Unregulated media outlets must now start to police themselves and refuse to publish irreparable, unproven character assassinations. Otherwise, these institutions themselves risk disrespect and failure when a different story becomes more reliable.
We need to look no further than the United States to witness the damage that can be done.
The astonishing, undisciplined and disgraceful method of communication by the president of the United States of America has undermined the institution he serves and indeed harmed his nation.
He is apparently allowed to carry on unchecked and unchallenged, licensed to say whatever he wants about whomever he wants, sheltered by his Twitter account.
Unfortunately, this type of social media interchange and personal attack are not simply the purview of Donald Trump. They are pervasive everywhere in our society, akin to poisonous headlines without any story to back them up. We seem to be licensed by social media.

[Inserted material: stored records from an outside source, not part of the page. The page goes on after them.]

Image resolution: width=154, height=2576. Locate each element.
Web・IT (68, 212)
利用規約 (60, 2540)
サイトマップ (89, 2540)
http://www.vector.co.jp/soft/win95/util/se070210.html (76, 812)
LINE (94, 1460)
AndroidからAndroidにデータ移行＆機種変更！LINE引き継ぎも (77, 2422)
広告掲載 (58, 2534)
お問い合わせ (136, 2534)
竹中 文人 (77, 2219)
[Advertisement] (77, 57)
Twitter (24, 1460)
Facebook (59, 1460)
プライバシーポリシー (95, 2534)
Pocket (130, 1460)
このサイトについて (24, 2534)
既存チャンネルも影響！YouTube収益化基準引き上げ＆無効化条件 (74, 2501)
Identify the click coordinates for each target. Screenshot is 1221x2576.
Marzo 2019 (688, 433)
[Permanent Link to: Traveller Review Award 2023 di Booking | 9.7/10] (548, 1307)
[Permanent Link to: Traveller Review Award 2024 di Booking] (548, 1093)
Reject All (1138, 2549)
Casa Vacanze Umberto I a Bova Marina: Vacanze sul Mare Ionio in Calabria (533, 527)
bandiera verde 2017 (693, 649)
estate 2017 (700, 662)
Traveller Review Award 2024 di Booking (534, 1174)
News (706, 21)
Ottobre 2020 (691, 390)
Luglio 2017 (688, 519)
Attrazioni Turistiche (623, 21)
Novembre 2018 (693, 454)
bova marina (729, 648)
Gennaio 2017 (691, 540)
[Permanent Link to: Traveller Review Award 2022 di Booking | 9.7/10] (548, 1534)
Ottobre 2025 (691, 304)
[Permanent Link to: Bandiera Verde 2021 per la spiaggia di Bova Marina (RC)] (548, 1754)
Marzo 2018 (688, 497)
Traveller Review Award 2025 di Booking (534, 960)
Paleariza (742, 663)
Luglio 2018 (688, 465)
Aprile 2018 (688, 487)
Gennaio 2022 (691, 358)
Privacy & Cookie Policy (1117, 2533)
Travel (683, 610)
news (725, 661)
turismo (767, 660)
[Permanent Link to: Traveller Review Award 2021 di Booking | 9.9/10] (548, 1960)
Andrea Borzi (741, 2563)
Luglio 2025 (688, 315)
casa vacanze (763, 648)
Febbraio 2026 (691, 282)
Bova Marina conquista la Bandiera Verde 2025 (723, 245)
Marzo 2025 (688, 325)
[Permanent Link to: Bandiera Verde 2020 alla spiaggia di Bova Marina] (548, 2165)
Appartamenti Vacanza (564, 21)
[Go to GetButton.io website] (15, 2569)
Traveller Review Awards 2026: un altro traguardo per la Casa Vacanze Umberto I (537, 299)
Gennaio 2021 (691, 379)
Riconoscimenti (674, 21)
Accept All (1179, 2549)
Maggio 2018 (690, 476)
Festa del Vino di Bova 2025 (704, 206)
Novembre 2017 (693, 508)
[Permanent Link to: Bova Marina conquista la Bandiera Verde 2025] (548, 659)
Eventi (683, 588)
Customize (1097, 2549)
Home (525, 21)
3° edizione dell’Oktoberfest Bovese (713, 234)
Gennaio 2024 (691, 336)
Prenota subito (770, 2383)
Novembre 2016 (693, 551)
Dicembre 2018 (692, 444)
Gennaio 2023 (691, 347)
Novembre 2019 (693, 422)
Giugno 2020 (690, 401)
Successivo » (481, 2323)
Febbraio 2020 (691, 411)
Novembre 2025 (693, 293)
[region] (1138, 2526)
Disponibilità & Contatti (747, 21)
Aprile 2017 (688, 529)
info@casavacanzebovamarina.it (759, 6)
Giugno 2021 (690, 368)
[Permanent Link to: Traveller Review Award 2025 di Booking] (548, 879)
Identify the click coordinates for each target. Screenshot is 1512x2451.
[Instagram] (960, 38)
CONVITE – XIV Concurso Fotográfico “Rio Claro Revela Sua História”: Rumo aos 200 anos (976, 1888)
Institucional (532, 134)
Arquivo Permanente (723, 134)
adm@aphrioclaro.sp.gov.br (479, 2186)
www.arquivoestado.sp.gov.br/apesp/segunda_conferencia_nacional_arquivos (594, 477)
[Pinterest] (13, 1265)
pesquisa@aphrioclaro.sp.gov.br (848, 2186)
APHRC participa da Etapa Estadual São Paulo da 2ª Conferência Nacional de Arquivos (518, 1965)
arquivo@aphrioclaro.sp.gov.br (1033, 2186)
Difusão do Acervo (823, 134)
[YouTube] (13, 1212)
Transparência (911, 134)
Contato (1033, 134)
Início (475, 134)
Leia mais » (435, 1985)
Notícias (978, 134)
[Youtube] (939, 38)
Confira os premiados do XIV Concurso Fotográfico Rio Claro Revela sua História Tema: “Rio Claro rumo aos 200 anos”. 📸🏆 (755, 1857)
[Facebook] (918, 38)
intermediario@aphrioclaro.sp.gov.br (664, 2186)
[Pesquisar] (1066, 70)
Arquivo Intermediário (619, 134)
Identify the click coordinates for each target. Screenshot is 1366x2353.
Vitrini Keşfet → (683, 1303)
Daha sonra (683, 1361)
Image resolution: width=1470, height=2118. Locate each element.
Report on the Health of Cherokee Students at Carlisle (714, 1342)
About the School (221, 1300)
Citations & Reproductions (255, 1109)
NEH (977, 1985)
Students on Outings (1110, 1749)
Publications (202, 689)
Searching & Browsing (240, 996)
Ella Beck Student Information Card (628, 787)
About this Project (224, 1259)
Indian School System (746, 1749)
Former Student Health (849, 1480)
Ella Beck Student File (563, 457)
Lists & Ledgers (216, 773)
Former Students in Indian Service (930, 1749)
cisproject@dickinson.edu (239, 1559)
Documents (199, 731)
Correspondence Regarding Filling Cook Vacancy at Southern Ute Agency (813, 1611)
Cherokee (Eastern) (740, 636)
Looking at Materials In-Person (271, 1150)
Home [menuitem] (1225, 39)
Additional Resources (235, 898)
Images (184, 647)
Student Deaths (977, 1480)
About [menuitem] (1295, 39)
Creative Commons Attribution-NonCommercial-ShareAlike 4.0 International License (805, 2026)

On another level, I am concerned that we are being programmed to avoid human contact.
This is not surprising.
Driverless cars, Alexa to turn on the lights, Siri to avoid looking it up and the ever-expanding iPhone to replace even dangling conversations are part of everyday life. We are becoming individually isolated in our society, cautious and withdrawn from respectful dialogue.
Commencing with the public dissemination of allegations against certain well-known personalities, an unrelenting wave of similar allegations continues to emerge almost daily. Many courageous women and, indeed, men, have come forward to finally jettison their long hidden and misplaced shame.
Predictably, there now has emerged a public debate about whether this has gone too far.
No matter how this debate is resolved, there is a very troubling side-effect. We are withdrawing from interpersonal relationships in our workplace and communities. Certain human resource manuals in some businesses are being re-written to caution against unwelcome social interchange with, for example, strict time measurements imposed on physical contact, such as a brief embrace. Salutations are now halting. Innocent humour can be a danger zone.
The nations of the world are regrettably becoming politically isolationist. I sense that individuals in our global communities are moving in the same direction.
I am concerned that we will soon choose to engage only by electronic means or, heaven forbid, resemble in any way, a puritanical Handmaids Tale society of government regulation between men and women.
The year 2018 has begun with a resolve to change behaviour that has victimized too many for too long.
Regrettably, 2018 risks becoming a year of estrangement, limited dialogue and halting interactions for fear of misinterpretation, public accusations and social media run amok.